The economic recovery has done nothing to ease the affordable housing crisis.
The housing market has finally turned the corner, but the affordability gap continues to widen each year, according to The State of the Nation’s Housing report released by Harvard University’s Joint Center for Housing Studies.
The gap is most acute among extremely low-income renters, those earning no more than 30 percent of the area median income.
“Since 2007, the gap has more than doubled, with the number of extremely low-income renters up by 2.5 million and the number of units they could afford down by 135,000,” says the report.
In 2011, there were 12.1 million extremely low-income renters and just 6.8 million units with rents they could afford at 30 percent of their income, bringing the shortage to 5.3 million units.
Of the 6.8 million units that are affordable to extremely low-income renters, more than a third were occupied by households with higher incomes.
Sheila Crowley, president and CEO of the National Low Income Housing Coalition, echoed the point that it’s the poorest who are falling the most behind.
The most serious housing problems are for those earning less than 30 percent, she said this week at the Housing Credit Connect conference held by the National Council of State Housing Agencies.
“It’s where the housing need is growing the most,” she said.

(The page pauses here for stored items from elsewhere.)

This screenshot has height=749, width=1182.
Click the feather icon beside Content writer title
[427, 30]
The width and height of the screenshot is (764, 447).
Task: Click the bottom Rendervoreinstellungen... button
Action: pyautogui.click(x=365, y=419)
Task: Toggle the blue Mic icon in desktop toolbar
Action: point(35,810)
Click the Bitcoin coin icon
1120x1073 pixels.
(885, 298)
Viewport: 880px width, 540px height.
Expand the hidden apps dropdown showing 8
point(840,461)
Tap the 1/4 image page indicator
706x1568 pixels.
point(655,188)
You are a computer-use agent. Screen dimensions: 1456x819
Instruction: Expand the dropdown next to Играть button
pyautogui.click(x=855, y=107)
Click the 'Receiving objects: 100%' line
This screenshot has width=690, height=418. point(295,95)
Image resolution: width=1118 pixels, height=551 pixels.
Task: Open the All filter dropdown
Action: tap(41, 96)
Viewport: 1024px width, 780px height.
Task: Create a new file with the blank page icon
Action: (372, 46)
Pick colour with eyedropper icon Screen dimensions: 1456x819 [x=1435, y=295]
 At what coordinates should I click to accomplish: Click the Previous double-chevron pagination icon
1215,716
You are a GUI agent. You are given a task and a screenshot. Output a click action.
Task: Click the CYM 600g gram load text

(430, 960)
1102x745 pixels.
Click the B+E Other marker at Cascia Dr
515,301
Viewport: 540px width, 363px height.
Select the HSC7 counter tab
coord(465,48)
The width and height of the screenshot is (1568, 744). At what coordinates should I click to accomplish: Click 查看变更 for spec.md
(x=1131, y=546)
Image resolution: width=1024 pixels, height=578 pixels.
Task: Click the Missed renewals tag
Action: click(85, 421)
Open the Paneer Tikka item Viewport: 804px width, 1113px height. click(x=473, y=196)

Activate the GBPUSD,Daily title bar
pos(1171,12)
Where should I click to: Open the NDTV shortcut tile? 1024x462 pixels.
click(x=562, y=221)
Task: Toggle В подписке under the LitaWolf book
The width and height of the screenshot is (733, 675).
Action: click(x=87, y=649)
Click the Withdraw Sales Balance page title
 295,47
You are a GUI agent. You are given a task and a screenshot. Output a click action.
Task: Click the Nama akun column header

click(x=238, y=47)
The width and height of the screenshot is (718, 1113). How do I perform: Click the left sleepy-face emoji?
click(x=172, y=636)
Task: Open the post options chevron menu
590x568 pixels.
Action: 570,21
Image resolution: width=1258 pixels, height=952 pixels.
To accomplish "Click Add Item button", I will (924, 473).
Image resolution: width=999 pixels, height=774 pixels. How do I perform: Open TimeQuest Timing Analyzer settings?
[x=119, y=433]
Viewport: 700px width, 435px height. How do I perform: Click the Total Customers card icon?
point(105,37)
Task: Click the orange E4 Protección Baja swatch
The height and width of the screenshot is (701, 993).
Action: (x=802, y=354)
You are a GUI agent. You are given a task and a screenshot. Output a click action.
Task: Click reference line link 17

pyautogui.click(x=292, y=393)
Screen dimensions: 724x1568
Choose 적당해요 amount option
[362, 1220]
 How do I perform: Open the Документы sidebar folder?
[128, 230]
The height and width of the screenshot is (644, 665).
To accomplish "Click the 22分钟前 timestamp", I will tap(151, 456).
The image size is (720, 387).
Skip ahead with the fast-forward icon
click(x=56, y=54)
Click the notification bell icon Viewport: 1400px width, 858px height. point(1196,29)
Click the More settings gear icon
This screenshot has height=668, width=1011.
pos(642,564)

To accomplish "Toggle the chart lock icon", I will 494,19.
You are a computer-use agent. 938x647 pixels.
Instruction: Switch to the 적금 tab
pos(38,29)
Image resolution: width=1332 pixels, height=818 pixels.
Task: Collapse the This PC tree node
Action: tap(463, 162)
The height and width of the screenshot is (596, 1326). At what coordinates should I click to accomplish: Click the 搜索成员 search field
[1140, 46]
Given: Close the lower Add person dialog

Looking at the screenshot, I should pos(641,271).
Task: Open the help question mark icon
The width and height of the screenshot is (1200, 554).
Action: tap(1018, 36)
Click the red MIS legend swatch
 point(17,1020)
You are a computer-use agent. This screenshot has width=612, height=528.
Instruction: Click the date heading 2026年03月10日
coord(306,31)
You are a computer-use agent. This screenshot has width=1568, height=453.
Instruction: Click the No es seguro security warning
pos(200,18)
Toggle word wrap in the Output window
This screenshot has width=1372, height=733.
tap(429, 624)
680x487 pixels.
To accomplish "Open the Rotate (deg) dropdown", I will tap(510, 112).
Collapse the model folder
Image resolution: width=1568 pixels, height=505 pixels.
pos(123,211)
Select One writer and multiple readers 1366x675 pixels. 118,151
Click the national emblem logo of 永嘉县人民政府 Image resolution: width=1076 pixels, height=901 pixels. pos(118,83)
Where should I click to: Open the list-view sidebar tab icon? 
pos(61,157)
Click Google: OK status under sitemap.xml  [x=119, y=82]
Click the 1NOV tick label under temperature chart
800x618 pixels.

The annual report cites several other troubling trends, including:
- 42.3 million households (37 percent of the total) shelled out more than 30 percent of their pretax income for housing in 2011, while 20.6 million households paid more than half of their incomes for housing. The number paying more than half of their incomes for housing rose by 6.7 million from 2001 to 2011, an increase of 49 percent;
- Each year over the next decade contracts on approximately 3,400 federally assisted properties, including 200,000 units, will come up for renewal; and
- The supply of public housing is shrinking at a rate of 10,000 units per year.